# start of RECORDS
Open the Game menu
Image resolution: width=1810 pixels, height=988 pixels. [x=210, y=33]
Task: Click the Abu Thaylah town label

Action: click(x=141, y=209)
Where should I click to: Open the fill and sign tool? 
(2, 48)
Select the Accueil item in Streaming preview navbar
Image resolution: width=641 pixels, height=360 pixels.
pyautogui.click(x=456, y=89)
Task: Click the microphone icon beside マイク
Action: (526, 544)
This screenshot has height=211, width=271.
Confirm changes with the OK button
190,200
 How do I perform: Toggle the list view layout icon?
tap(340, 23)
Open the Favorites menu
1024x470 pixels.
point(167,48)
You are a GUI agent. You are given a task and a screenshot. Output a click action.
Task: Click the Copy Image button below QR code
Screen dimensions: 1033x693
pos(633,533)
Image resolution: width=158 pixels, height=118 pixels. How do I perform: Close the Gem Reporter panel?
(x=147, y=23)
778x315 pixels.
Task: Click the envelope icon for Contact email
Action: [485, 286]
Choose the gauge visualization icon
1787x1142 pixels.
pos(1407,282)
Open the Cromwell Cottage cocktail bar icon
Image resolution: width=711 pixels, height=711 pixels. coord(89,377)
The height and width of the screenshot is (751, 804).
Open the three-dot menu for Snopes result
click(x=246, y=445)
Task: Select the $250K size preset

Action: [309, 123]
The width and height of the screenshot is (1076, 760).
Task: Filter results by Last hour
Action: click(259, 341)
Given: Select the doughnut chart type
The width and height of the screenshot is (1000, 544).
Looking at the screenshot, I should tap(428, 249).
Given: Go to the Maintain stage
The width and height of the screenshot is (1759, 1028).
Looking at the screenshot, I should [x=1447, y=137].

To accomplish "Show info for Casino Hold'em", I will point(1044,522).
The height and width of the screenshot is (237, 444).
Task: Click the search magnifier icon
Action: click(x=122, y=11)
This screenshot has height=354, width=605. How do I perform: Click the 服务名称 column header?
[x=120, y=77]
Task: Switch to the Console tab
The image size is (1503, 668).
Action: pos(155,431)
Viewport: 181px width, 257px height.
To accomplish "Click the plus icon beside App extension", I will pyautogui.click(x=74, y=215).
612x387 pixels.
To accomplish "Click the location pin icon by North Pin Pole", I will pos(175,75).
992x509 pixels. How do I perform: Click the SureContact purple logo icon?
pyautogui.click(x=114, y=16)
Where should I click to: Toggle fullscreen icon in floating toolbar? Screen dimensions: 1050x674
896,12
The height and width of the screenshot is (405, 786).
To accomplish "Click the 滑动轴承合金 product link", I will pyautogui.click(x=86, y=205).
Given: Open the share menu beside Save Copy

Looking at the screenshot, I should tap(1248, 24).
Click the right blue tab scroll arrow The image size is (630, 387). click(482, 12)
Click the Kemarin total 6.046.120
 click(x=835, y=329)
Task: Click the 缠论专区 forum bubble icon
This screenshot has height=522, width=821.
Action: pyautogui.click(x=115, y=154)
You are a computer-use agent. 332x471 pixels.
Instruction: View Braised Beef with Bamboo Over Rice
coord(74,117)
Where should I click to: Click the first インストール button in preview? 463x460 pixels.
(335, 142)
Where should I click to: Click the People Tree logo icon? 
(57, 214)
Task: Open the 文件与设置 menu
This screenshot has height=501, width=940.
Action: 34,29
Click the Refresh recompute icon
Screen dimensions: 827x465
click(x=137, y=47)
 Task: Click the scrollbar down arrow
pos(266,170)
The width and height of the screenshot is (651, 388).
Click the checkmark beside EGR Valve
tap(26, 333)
# end of RECORDS
SHORT EXERCISE:
Copy out word for word everything in the listing from the line containing "You are a GUI" down to the line containing "pyautogui.click(x=114, y=16)", both of those lines included.

TASK SOLUTION:
You are a GUI agent. You are given a task and a screenshot. Output a click action.
Task: Click the Copy Image button below QR code
Screen dimensions: 1033x693
pos(633,533)
Image resolution: width=158 pixels, height=118 pixels. How do I perform: Close the Gem Reporter panel?
(x=147, y=23)
778x315 pixels.
Task: Click the envelope icon for Contact email
Action: [485, 286]
Choose the gauge visualization icon
1787x1142 pixels.
pos(1407,282)
Open the Cromwell Cottage cocktail bar icon
Image resolution: width=711 pixels, height=711 pixels. coord(89,377)
The height and width of the screenshot is (751, 804).
Open the three-dot menu for Snopes result
click(x=246, y=445)
Task: Select the $250K size preset

Action: [309, 123]
The width and height of the screenshot is (1076, 760).
Task: Filter results by Last hour
Action: click(259, 341)
Given: Select the doughnut chart type
The width and height of the screenshot is (1000, 544).
Looking at the screenshot, I should tap(428, 249).
Given: Go to the Maintain stage
The width and height of the screenshot is (1759, 1028).
Looking at the screenshot, I should [x=1447, y=137].

To accomplish "Show info for Casino Hold'em", I will point(1044,522).
The height and width of the screenshot is (237, 444).
Task: Click the search magnifier icon
Action: click(x=122, y=11)
This screenshot has height=354, width=605. How do I perform: Click the 服务名称 column header?
[x=120, y=77]
Task: Switch to the Console tab
The image size is (1503, 668).
Action: pos(155,431)
Viewport: 181px width, 257px height.
To accomplish "Click the plus icon beside App extension", I will pyautogui.click(x=74, y=215).
612x387 pixels.
To accomplish "Click the location pin icon by North Pin Pole", I will pos(175,75).
992x509 pixels. How do I perform: Click the SureContact purple logo icon?
pyautogui.click(x=114, y=16)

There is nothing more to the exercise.